The not check isn't useful here

rampitec marked an inline comment as done.Jul 12 2017, 4:46 PM
rampitec added inline comments.
lib/Target/AMDGPU/SIISelLowering.cpp
4680 ↗(On Diff #106341)

Such check is not required but could extend the optimization for f16/f64 (where denorms are always enabled and not flushed) and for f32 on pre-GFX9 if denorms are enabled (which we do not do). Consider:

  1. Denorms are supported -> no need to use use canonicalize to care about denorms at all, only care about sNaNs.
  2. Denorms are flushed -> use the above check supportsMinMaxDenormModes() to see if they are flushed correctly.

So the actual condition would be (if_denorms_supported(VT) || ST->supportsMinMaxDenormModes()).

Actually I think it can be a part of bigger optimization, because if denorms are always enabled for a VT we can just ignore the actual opcode of fcanonicalize's operand and just optimize it out completely if signaling NaNs are not supported.
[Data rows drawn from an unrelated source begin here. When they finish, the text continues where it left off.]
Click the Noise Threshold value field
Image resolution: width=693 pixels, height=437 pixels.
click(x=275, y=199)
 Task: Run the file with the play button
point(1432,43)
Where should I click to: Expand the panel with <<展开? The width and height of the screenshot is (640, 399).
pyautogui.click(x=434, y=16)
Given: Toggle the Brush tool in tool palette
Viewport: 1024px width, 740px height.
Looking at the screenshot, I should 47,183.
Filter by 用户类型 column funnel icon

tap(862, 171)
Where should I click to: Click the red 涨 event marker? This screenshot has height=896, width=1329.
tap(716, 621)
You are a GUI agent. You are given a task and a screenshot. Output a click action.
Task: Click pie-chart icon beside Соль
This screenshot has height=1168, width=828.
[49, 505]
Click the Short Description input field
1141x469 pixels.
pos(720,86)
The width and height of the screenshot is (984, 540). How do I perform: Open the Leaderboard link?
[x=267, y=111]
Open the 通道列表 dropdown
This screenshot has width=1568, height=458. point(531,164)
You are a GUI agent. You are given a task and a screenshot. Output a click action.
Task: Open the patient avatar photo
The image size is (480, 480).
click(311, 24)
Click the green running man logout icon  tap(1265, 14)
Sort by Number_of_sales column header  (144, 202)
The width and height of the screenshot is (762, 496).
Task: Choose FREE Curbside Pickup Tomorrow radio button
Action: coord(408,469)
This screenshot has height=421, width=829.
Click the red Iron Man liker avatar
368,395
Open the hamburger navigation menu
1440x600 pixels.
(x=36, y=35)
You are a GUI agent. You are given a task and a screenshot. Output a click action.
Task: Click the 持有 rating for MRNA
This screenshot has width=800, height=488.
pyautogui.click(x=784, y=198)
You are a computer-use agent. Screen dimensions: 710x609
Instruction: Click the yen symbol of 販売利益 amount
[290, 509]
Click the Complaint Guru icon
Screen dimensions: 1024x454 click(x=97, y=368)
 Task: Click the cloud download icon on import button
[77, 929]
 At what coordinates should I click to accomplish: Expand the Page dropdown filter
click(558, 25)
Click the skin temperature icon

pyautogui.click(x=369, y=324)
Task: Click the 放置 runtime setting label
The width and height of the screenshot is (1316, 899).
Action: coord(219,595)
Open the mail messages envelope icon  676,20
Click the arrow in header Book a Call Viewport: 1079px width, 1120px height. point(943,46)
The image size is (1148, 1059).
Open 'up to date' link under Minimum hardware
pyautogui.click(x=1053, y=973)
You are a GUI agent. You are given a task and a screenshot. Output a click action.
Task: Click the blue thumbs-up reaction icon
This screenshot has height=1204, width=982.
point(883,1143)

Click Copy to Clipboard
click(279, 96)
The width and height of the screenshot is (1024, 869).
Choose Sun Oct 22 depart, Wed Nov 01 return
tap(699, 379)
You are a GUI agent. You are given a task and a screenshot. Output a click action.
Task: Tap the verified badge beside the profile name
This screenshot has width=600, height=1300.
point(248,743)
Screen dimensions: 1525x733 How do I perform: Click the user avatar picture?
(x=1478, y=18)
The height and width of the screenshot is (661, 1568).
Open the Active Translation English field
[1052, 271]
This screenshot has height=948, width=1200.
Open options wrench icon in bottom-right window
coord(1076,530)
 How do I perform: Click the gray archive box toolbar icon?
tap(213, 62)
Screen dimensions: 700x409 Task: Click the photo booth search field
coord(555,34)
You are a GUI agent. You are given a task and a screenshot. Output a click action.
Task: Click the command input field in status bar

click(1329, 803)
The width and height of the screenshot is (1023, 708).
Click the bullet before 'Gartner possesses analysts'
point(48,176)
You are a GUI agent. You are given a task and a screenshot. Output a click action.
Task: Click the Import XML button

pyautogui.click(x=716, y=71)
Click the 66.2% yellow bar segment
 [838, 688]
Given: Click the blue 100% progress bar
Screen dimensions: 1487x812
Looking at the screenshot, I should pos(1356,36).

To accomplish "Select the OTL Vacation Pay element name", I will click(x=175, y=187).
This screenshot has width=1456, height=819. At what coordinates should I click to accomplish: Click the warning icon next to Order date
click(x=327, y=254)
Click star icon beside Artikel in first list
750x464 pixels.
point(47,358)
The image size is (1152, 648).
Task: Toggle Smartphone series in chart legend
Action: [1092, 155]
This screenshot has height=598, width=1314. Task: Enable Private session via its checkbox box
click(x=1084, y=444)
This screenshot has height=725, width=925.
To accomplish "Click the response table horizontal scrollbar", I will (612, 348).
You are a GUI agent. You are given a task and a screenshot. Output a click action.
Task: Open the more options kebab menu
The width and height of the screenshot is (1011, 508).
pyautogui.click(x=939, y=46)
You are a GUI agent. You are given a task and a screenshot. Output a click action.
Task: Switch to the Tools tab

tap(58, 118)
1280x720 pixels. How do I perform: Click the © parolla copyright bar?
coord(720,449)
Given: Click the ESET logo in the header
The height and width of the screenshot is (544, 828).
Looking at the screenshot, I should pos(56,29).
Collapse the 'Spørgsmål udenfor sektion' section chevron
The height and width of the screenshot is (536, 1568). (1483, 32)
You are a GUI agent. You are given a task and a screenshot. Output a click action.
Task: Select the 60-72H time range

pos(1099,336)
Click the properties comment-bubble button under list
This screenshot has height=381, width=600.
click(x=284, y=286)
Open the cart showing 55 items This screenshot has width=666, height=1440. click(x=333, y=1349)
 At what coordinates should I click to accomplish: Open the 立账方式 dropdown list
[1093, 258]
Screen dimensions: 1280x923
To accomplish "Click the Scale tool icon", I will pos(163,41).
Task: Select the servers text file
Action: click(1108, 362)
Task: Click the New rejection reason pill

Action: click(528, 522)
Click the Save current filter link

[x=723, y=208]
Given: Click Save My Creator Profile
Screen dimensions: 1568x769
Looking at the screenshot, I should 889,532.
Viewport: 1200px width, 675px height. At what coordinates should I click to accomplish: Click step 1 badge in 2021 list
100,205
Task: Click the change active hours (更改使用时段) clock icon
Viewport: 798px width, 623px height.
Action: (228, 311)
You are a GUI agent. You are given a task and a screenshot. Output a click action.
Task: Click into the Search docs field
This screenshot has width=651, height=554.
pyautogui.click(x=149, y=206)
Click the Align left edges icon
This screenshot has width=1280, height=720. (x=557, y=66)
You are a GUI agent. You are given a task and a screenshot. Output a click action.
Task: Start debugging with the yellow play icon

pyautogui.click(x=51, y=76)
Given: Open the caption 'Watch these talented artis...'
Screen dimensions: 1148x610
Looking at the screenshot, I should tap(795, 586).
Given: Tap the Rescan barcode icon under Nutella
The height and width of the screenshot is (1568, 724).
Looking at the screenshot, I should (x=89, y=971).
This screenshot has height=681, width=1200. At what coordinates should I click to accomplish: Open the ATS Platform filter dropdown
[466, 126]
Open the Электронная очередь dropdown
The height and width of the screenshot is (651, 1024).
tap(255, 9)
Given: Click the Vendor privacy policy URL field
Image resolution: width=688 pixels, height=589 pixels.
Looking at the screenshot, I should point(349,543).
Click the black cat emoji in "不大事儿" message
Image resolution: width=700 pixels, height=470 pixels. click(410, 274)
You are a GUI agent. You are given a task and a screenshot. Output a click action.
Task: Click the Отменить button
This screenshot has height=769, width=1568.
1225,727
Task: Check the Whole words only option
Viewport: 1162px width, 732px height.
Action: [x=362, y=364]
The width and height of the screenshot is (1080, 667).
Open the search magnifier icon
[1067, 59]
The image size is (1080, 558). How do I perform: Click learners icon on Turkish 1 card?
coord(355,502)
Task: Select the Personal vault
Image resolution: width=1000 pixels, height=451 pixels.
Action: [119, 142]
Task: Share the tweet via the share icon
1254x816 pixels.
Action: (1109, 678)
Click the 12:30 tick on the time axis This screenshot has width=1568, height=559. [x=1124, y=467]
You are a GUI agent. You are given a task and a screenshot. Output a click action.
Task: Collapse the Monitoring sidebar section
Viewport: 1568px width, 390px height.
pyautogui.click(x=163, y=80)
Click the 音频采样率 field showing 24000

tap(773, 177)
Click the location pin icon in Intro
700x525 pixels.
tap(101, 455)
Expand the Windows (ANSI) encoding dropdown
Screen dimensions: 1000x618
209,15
rampitec updated this revision to Diff 106348.Jul 12 2017, 4:47 PM

Removed one check-not in the test.

rampitec added inline comments.Jul 12 2017, 5:12 PM
lib/Target/AMDGPU/SIISelLowering.cpp
4681 ↗(On Diff #106341)

I believe is KnownNeverSNan is too much here, because it actually returns true if just fp-exceptions disabled. We still must support fmin/fmax correct behavior with signaling nans.

rampitec updated this revision to Diff 106355.Jul 12 2017, 5:17 PM
rampitec marked an inline comment as done.

Replaced isKnownNeverSNan with stricter check isKnownNeverNaN to correctly handle snans with fmin/fmax even with disabled exceptions.

rampitec updated this revision to Diff 106476.Jul 13 2017, 11:19 AM
rampitec marked 2 inline comments as done.
rampitec retitled this revision from [AMDGPU] fcaninicalize min/max optimization for GFX9+ to [AMDGPU] fcaninicalize optimization for GFX9+.
rampitec edited the summary of this revision. (Show Details)

Added general optimization for the case if denorms are supported for the VT (so we do not need to flush) and the value is a known never NaN.

artem.tamazov accepted this revision.Jul 13 2017, 3:04 PM

Looks good.

This revision is now accepted and ready to land.Jul 13 2017, 3:04 PM
This revision was automatically updated to reflect the committed changes.